Go through the entries below and print each one exactly, leaving out pictures.

Stored data entries
________________________________________

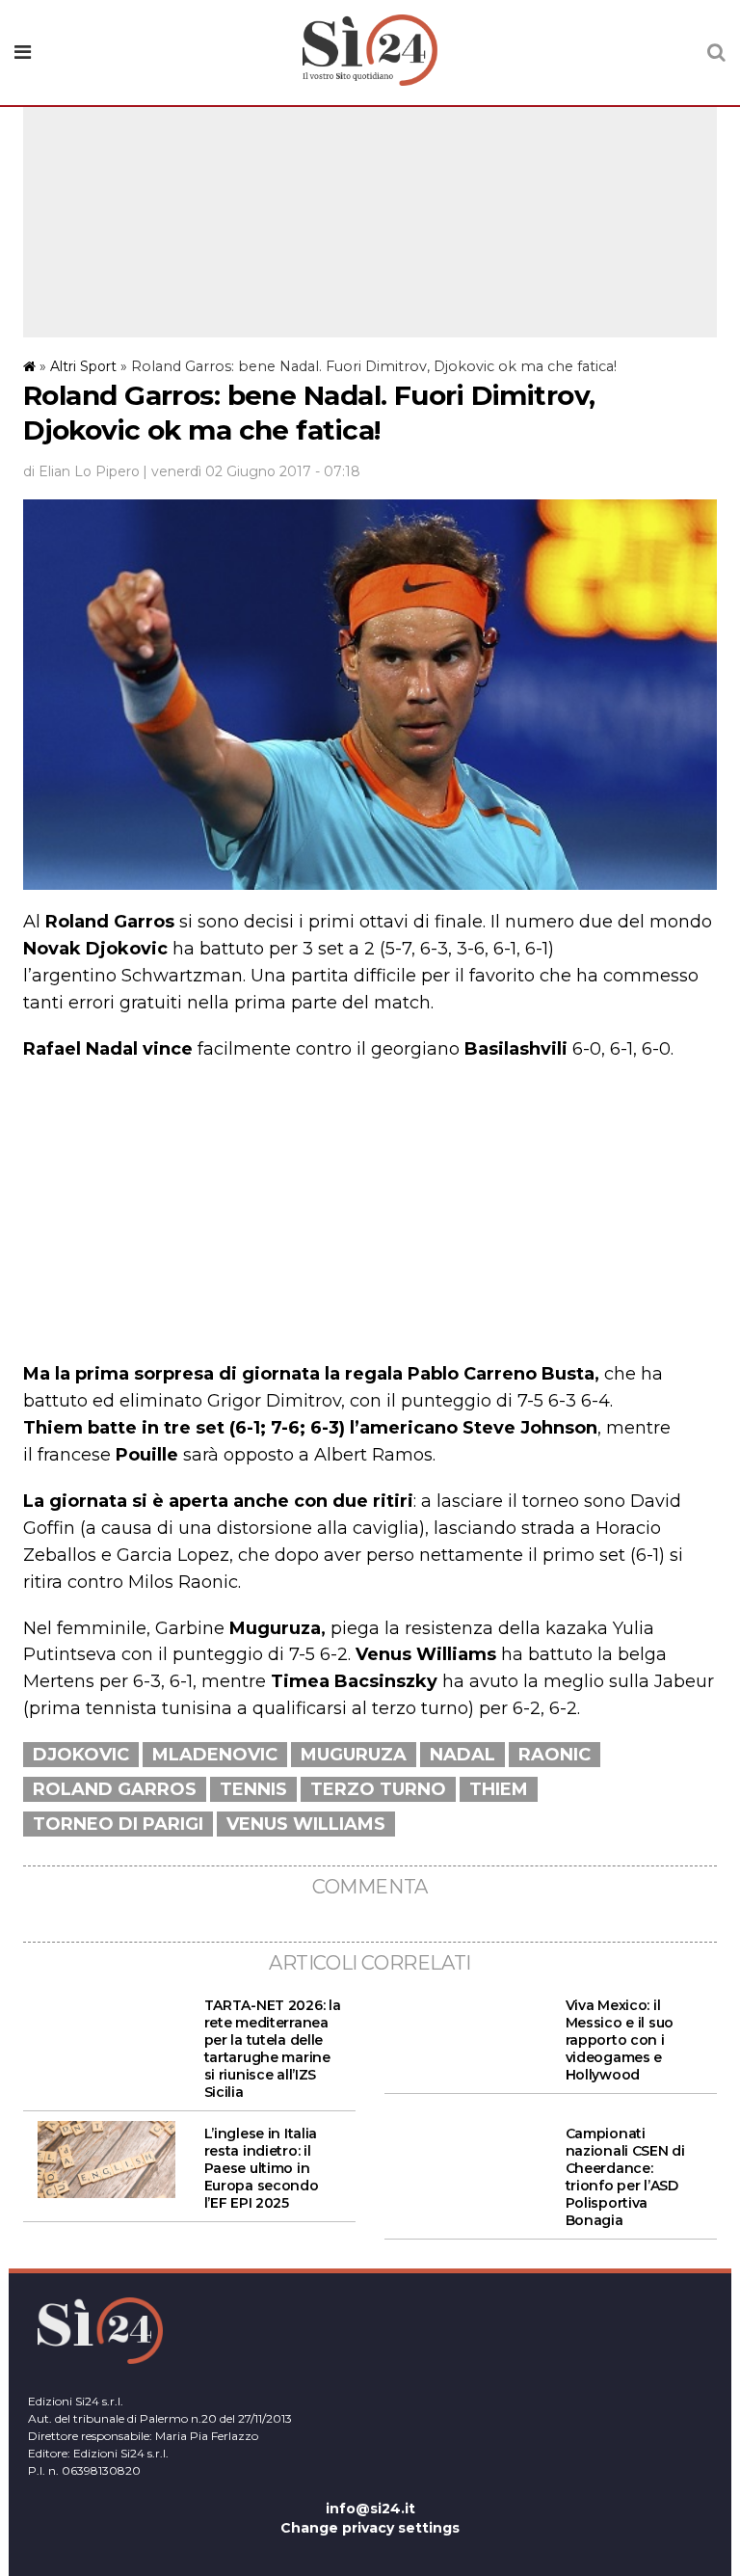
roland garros (115, 1789)
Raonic (554, 1754)
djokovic (81, 1754)
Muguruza (354, 1754)
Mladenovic (215, 1754)
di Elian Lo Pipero (81, 471)
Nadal (462, 1754)
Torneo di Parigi (118, 1824)
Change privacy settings (370, 2527)
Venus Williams (305, 1824)
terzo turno (378, 1789)
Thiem (498, 1789)
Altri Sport (83, 366)
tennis (253, 1789)
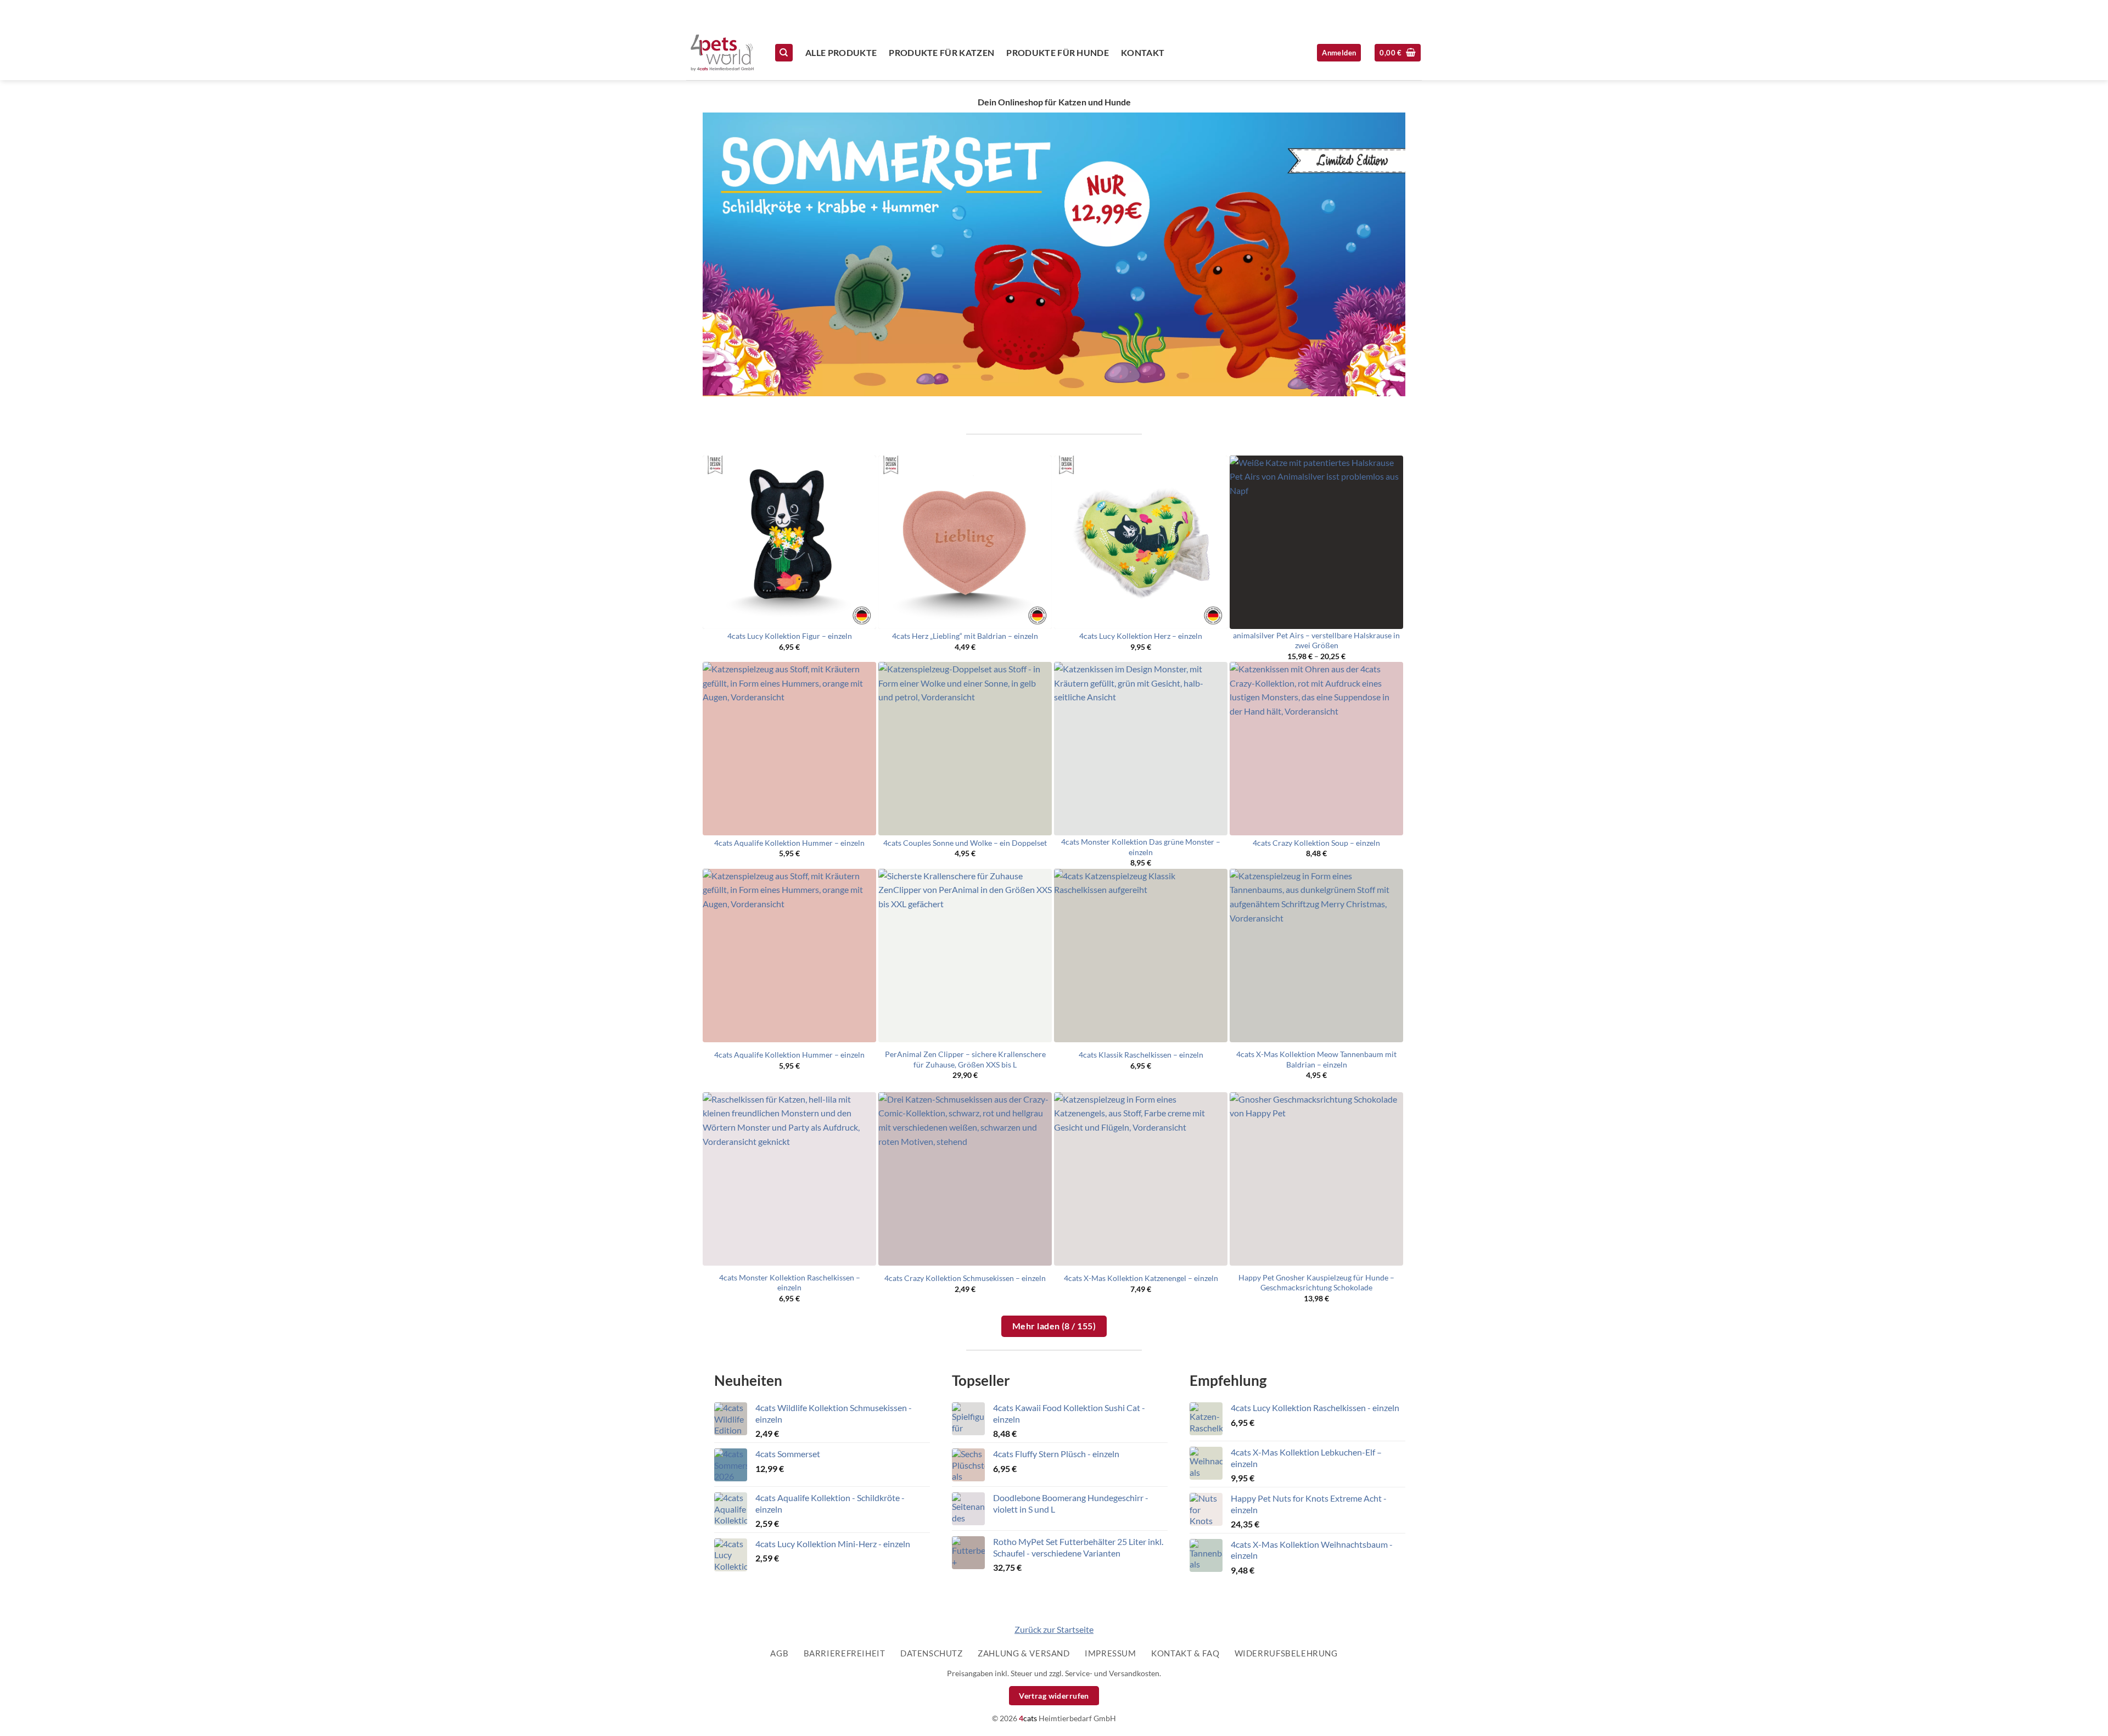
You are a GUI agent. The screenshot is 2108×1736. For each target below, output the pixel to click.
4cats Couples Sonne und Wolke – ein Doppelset (965, 842)
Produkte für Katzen (941, 52)
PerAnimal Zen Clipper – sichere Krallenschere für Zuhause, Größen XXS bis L (965, 1059)
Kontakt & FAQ (1185, 1653)
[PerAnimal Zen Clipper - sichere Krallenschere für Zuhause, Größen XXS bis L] (965, 955)
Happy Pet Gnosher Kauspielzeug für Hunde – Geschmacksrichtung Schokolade (1316, 1283)
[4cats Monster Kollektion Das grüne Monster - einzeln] (1140, 748)
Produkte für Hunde (1057, 52)
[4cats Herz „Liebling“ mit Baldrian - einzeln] (965, 542)
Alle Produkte (841, 52)
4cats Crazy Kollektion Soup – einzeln (1316, 842)
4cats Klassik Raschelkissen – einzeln (1141, 1054)
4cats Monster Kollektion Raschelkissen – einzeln (789, 1283)
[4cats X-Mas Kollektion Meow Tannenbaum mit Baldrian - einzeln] (1316, 955)
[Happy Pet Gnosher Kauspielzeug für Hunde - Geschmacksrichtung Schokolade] (1316, 1179)
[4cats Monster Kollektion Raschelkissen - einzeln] (789, 1179)
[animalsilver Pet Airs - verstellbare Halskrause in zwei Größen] (1316, 542)
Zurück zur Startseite (1054, 1629)
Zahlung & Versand (1023, 1653)
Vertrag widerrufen (1054, 1695)
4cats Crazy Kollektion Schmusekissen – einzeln (965, 1278)
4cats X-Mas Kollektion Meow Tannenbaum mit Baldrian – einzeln (1316, 1059)
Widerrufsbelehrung (1286, 1653)
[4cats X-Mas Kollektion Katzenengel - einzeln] (1140, 1179)
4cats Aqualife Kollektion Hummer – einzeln (789, 842)
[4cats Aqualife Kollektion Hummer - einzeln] (789, 748)
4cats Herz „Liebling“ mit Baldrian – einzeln (965, 636)
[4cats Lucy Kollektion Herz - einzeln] (1140, 542)
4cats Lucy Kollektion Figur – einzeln (789, 636)
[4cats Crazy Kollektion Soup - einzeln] (1316, 748)
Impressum (1110, 1653)
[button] (1398, 53)
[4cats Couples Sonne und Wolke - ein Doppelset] (965, 748)
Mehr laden (1054, 1326)
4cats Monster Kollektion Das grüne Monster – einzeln (1140, 847)
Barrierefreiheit (844, 1653)
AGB (779, 1653)
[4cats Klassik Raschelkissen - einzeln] (1140, 955)
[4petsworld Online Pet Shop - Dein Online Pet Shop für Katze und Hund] (722, 52)
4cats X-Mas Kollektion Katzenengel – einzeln (1141, 1278)
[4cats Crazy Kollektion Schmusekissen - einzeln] (965, 1179)
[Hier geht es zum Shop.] (1054, 254)
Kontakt (1142, 52)
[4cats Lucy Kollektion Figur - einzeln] (789, 542)
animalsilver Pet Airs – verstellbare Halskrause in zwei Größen (1316, 640)
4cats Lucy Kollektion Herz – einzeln (1140, 636)
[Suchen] (784, 53)
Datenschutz (931, 1653)
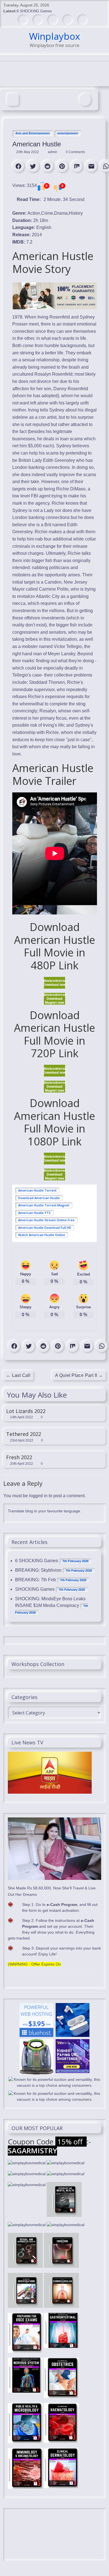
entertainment (67, 133)
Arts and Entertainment (32, 133)
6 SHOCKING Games (34, 11)
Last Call (18, 1375)
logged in (38, 1495)
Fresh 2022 (19, 1457)
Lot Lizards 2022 (26, 1411)
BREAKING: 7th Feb (35, 1579)
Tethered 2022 (23, 1434)
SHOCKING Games (34, 1589)
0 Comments (75, 152)
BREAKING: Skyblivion (38, 1570)
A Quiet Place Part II (79, 1375)
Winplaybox (54, 36)
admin (53, 152)
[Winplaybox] (13, 99)
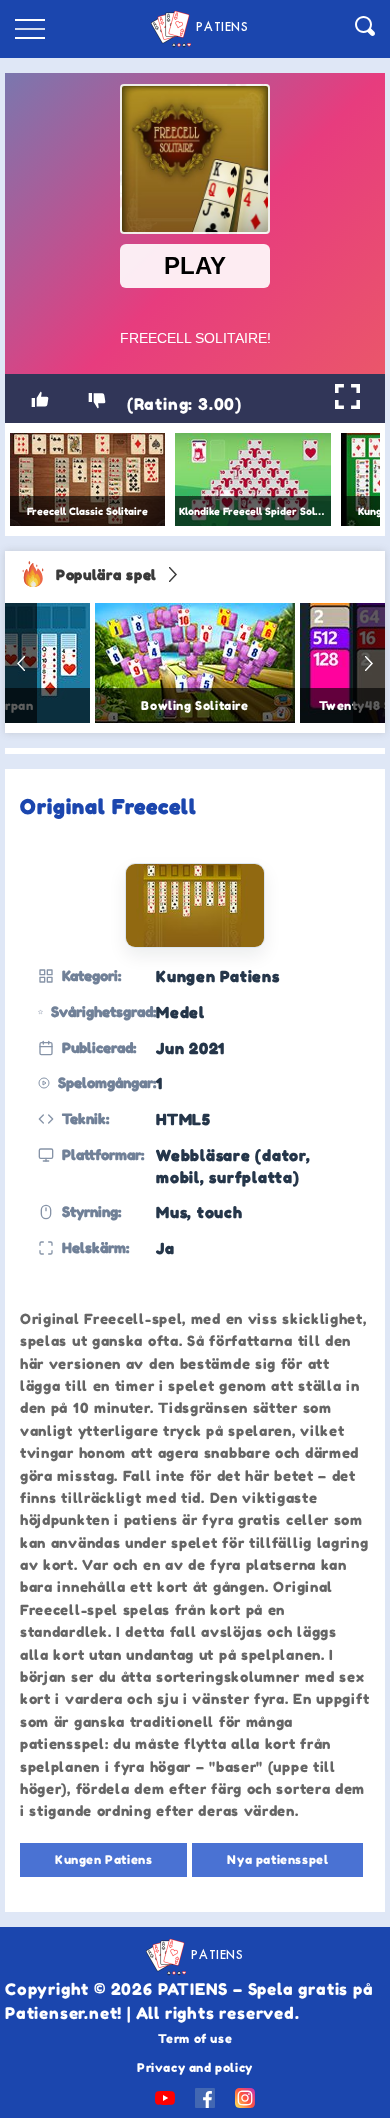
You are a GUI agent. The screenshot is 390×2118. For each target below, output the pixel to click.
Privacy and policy (195, 2067)
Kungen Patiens (103, 1859)
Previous (21, 663)
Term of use (195, 2038)
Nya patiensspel (277, 1859)
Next (369, 663)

________________________________________

ANSWER BOX
roland garros (115, 1789)
Raonic (554, 1754)
djokovic (81, 1754)
Muguruza (354, 1754)
Mladenovic (215, 1754)
di Elian Lo Pipero (81, 471)
Nadal (462, 1754)
Torneo di Parigi (118, 1824)
Change privacy settings (370, 2527)
Venus Williams (305, 1824)
terzo turno (378, 1789)
Thiem (498, 1789)
Altri Sport (83, 366)
tennis (253, 1789)
You are a GUI agent. The screenshot is 2108×1736. For each target below, output the pixel to click.
4cats Couples Sonne und Wolke – ein Doppelset (965, 842)
Produkte für Katzen (941, 52)
PerAnimal Zen Clipper – sichere Krallenschere für Zuhause, Größen XXS bis L (965, 1059)
Kontakt & FAQ (1185, 1653)
[PerAnimal Zen Clipper - sichere Krallenschere für Zuhause, Größen XXS bis L] (965, 955)
Happy Pet Gnosher Kauspielzeug für Hunde – Geschmacksrichtung Schokolade (1316, 1283)
[4cats Monster Kollektion Das grüne Monster - einzeln] (1140, 748)
Produkte für Hunde (1057, 52)
[4cats Herz „Liebling“ mit Baldrian - einzeln] (965, 542)
Alle Produkte (841, 52)
4cats Crazy Kollektion Soup – einzeln (1316, 842)
4cats Klassik Raschelkissen – einzeln (1141, 1054)
4cats Monster Kollektion Raschelkissen – einzeln (789, 1283)
[4cats X-Mas Kollektion Meow Tannenbaum mit Baldrian - einzeln] (1316, 955)
[Happy Pet Gnosher Kauspielzeug für Hunde - Geschmacksrichtung Schokolade] (1316, 1179)
[4cats Monster Kollektion Raschelkissen - einzeln] (789, 1179)
[animalsilver Pet Airs - verstellbare Halskrause in zwei Größen] (1316, 542)
Zurück zur Startseite (1054, 1629)
Zahlung & Versand (1023, 1653)
Vertrag widerrufen (1054, 1695)
4cats Crazy Kollektion Schmusekissen – einzeln (965, 1278)
4cats X-Mas Kollektion Meow Tannenbaum mit Baldrian – einzeln (1316, 1059)
Widerrufsbelehrung (1286, 1653)
[4cats X-Mas Kollektion Katzenengel - einzeln] (1140, 1179)
4cats Aqualife Kollektion Hummer – einzeln (789, 842)
[4cats Aqualife Kollektion Hummer - einzeln] (789, 748)
4cats Herz „Liebling“ mit Baldrian – einzeln (965, 636)
[4cats Lucy Kollektion Herz - einzeln] (1140, 542)
4cats Lucy Kollektion Figur – einzeln (789, 636)
[4cats Crazy Kollektion Soup - einzeln] (1316, 748)
Impressum (1110, 1653)
[button] (1398, 53)
[4cats Couples Sonne und Wolke - ein Doppelset] (965, 748)
Mehr laden (1054, 1326)
4cats Monster Kollektion Das grüne Monster – einzeln (1140, 847)
Barrierefreiheit (844, 1653)
AGB (779, 1653)
[4cats Klassik Raschelkissen - einzeln] (1140, 955)
[4petsworld Online Pet Shop - Dein Online Pet Shop für Katze und Hund] (722, 52)
4cats X-Mas Kollektion Katzenengel – einzeln (1141, 1278)
[4cats Crazy Kollektion Schmusekissen - einzeln] (965, 1179)
[Hier geht es zum Shop.] (1054, 254)
Kontakt (1142, 52)
[4cats Lucy Kollektion Figur - einzeln] (789, 542)
animalsilver Pet Airs – verstellbare Halskrause in zwei Größen (1316, 640)
4cats Lucy Kollektion Herz – einzeln (1140, 636)
[Suchen] (784, 53)
Datenschutz (931, 1653)
entertainment (67, 133)
Arts and Entertainment (32, 133)
6 SHOCKING Games (34, 11)
Last Call (18, 1375)
logged in (38, 1495)
Fresh 2022 (19, 1457)
Lot Lizards 2022 (26, 1411)
BREAKING: 7th Feb (35, 1579)
Tethered 2022 (23, 1434)
SHOCKING Games (34, 1589)
0 Comments (75, 152)
BREAKING: Skyblivion (38, 1570)
A Quiet Place Part II (79, 1375)
Winplaybox (54, 36)
admin (53, 152)
[Winplaybox] (13, 99)
You are a GUI agent. The screenshot is 390×2118. For each target below, output the pixel to click.
Privacy and policy (195, 2067)
Kungen Patiens (103, 1859)
Previous (21, 663)
Term of use (195, 2038)
Nya patiensspel (277, 1859)
Next (369, 663)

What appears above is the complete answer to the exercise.